What to do: This exercise calls for an exact copy of the data below.

Data listing:
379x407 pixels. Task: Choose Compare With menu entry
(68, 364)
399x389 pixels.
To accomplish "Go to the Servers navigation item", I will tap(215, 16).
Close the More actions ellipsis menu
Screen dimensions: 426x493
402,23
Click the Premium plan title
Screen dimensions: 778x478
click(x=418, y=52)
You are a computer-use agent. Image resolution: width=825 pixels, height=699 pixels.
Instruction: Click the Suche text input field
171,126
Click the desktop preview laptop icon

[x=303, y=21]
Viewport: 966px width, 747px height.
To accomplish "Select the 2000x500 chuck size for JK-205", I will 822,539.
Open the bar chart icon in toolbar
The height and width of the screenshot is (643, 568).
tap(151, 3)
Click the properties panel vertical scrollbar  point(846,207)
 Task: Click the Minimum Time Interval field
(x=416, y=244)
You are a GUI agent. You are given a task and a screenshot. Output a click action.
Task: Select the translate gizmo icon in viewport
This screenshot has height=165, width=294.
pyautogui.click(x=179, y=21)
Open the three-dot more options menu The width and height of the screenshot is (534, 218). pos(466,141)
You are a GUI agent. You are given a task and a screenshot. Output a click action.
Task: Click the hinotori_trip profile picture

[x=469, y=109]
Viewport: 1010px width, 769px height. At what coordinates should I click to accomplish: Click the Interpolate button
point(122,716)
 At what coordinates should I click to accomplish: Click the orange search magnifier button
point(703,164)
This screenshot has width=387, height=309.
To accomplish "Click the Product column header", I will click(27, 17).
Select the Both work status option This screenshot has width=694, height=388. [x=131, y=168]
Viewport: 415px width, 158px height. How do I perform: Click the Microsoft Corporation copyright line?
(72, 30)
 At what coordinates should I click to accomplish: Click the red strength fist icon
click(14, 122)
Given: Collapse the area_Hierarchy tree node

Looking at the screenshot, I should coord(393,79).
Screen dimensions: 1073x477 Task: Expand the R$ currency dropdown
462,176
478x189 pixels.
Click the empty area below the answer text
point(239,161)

Result of this exercise:
379x407 pixels. Task: Choose Compare With menu entry
(68, 364)
399x389 pixels.
To accomplish "Go to the Servers navigation item", I will tap(215, 16).
Close the More actions ellipsis menu
Screen dimensions: 426x493
402,23
Click the Premium plan title
Screen dimensions: 778x478
click(x=418, y=52)
You are a computer-use agent. Image resolution: width=825 pixels, height=699 pixels.
Instruction: Click the Suche text input field
171,126
Click the desktop preview laptop icon

[x=303, y=21]
Viewport: 966px width, 747px height.
To accomplish "Select the 2000x500 chuck size for JK-205", I will 822,539.
Open the bar chart icon in toolbar
The height and width of the screenshot is (643, 568).
tap(151, 3)
Click the properties panel vertical scrollbar  point(846,207)
 Task: Click the Minimum Time Interval field
(x=416, y=244)
You are a GUI agent. You are given a task and a screenshot. Output a click action.
Task: Select the translate gizmo icon in viewport
This screenshot has height=165, width=294.
pyautogui.click(x=179, y=21)
Open the three-dot more options menu The width and height of the screenshot is (534, 218). pos(466,141)
You are a GUI agent. You are given a task and a screenshot. Output a click action.
Task: Click the hinotori_trip profile picture

[x=469, y=109]
Viewport: 1010px width, 769px height. At what coordinates should I click to accomplish: Click the Interpolate button
point(122,716)
 At what coordinates should I click to accomplish: Click the orange search magnifier button
point(703,164)
This screenshot has width=387, height=309.
To accomplish "Click the Product column header", I will click(27, 17).
Select the Both work status option This screenshot has width=694, height=388. [x=131, y=168]
Viewport: 415px width, 158px height. How do I perform: Click the Microsoft Corporation copyright line?
(72, 30)
 At what coordinates should I click to accomplish: Click the red strength fist icon
click(14, 122)
Given: Collapse the area_Hierarchy tree node

Looking at the screenshot, I should coord(393,79).
Screen dimensions: 1073x477 Task: Expand the R$ currency dropdown
462,176
478x189 pixels.
Click the empty area below the answer text
point(239,161)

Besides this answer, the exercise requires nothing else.